With regard to New York’s congressional races, the focus will be on Republicans and whether they can make gains on Long Island—winning the open Rep. Tom Suozzi and Rep. Kathleen Rice seats based in Nassau County. With Democrats, can they bring Patrick Ryan to victory in the mid-Hudson’s new 18th congressional district (after his upset special election victory this summer in the old 19th CD, previously held by current Lieutenant Governor Antonio Delgado), and can Josh Riley beat Republican candidate Marc Molinaro in the new 19th CD (after Molinaro narrowly lost to Ryan in the special election)? The final swing race to watch is the open Rep. John Katko seat based in Onondaga County—the 22nd CD. Polling shows this race—emanating from greater Syracuse into suburban and exurban turf—to be close between Francis Canole, the Democrat, and Brandon Williams, the Republican.

The final race pundits are keeping an eye on, is the 11th CD, anchored on Staten Island—the rematch between Democrat Max Rose and the incumbent, Republican Nicole Malliotakis. Rose won this seat by 6% in 2018, while Malliotakis won by that same 6% margin in 2020. Malliotakis is favored to win this rematch, but that range of 6% each in the past two contests is not the stuff of landslides.

It is difficult to handicap all of these marginal congressional races. A lot will depend on which candidates benefit from favorable turnout patterns, which will be a mix of what happens in the statewide races, and which issues the voters in these congressional districts prioritize in terms of their congressional votes. If either party can secure net gains of two or more House seats, that could become significant in the national battle for control of the U.S. House of Representatives.

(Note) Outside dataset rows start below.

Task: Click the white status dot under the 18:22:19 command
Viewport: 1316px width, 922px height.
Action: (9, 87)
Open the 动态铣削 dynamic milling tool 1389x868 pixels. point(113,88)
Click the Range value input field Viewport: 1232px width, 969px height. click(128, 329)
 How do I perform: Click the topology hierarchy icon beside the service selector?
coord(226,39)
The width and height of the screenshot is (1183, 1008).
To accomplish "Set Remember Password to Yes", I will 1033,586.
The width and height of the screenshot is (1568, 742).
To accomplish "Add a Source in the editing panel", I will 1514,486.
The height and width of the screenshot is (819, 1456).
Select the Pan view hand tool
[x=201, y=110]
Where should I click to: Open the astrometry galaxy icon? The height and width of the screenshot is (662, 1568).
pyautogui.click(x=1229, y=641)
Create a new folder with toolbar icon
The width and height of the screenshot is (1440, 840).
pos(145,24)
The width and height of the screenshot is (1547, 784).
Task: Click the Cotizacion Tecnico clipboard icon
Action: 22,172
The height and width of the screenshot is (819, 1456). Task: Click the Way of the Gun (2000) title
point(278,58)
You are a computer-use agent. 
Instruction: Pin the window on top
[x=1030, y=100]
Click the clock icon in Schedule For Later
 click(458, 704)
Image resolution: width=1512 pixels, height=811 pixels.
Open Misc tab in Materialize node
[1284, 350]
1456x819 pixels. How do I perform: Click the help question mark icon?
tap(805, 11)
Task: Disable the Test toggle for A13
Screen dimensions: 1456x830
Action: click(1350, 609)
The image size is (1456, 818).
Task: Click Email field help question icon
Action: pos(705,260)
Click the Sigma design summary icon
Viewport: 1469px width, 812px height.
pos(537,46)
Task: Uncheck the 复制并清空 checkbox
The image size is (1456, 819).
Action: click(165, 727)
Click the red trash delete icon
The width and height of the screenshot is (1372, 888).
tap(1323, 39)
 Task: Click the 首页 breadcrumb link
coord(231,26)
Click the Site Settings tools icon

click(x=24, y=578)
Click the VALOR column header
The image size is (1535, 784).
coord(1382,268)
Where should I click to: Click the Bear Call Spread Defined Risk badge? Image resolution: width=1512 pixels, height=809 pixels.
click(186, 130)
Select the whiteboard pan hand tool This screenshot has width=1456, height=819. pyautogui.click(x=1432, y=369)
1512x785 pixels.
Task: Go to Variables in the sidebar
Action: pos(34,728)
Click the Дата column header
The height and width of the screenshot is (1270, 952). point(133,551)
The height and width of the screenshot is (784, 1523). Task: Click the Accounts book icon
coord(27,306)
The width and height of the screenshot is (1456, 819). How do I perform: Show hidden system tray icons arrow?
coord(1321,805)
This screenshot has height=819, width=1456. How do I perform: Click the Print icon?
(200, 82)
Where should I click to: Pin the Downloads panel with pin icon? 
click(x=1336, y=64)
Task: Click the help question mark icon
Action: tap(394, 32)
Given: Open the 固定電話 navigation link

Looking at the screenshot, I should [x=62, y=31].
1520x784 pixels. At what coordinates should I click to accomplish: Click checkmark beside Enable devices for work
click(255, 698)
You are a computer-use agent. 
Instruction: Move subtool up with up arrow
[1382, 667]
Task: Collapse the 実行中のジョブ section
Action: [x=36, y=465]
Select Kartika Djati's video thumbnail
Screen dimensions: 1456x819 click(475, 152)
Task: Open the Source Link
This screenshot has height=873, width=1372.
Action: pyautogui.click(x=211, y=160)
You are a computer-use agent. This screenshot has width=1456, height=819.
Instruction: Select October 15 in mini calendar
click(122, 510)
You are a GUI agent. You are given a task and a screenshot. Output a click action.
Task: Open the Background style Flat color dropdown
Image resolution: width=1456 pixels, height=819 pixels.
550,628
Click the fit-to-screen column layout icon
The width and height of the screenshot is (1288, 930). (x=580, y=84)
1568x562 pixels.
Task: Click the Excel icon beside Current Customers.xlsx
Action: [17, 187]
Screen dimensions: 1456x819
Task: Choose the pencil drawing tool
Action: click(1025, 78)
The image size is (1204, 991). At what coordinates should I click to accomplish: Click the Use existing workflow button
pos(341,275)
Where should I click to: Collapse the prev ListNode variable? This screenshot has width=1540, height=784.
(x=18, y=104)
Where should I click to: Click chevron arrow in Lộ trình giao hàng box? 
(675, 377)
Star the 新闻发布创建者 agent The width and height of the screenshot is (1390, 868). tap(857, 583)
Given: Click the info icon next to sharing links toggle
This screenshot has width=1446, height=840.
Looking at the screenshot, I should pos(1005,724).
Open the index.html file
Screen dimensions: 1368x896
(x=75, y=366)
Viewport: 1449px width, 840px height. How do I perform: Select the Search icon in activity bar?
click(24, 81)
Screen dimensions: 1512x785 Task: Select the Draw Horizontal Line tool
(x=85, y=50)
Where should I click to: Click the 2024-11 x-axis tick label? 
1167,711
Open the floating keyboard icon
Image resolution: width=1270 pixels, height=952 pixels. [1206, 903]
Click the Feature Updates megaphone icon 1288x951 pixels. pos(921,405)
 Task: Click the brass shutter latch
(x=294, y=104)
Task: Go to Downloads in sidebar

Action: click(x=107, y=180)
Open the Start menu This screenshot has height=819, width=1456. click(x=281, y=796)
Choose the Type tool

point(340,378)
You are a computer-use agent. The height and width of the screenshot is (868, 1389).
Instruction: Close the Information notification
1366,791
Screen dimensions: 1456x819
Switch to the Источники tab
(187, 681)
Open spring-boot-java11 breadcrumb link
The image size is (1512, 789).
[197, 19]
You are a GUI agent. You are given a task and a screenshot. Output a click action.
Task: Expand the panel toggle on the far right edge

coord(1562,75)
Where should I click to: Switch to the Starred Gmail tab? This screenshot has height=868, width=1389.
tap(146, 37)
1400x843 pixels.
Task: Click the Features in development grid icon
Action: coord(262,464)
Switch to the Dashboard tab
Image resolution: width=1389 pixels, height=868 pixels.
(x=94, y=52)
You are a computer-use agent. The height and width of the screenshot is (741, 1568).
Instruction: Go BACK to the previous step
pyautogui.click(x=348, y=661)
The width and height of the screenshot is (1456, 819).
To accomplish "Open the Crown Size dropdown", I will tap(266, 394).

Derivatively, the hot State Senate races will be on Long Island, where the Republicans are poised to reduce the Democratic edge—from holding six of nine Long Island State Senate seats after the 2018 election to holding as few as two to three such seats after the 2022 results are known. The Republicans are also hopeful that they can make gains in the northern suburbs and further upstate, while the Democrats think they can hold the line upstate while perhaps picking a new suburban seat revolving around Rensselaer County. The Republicans are talking about having legitimate expectations of picking up a net gain of four to six State Senate seats. If the Republicans realize those gains, that will open eyes in Albany—especially if the perception takes hold that concerns about crime drove those Democratic losses. If, however, the Democrats remain at 40 or more State Senate seats, their strategists will probably have a Cheshire Cat smile (currently the Democrats hold 43 seats).

It will be interesting to see which issues drive the outcomes in these legislative contests. No one could credibly be shocked if the issue constellation favoring the Democrats drives the swing House races in New York State, while the issue constellation favoring the Republicans—centered on crime—drives the outcomes in the swing State Senate races, rather than the same issue pattern driving both the congressional and Senate races.

The bottom line advice is to view New York’s voters as being in a grumpy and unsettled mood, which portends both surprise margins and perhaps upsets rather than certainty—particularly in the legislative contests. I think this could be a year when the pundits and the pollsters will need a spatula to scrape egg off their faces should they try to confidently make precise predictions on the outcomes of this year’s races, as I have cautioned. My hope is that this article, which eschews predictions, will help you focus on the key factors that will ultimately provide answers on which candidates may win and why.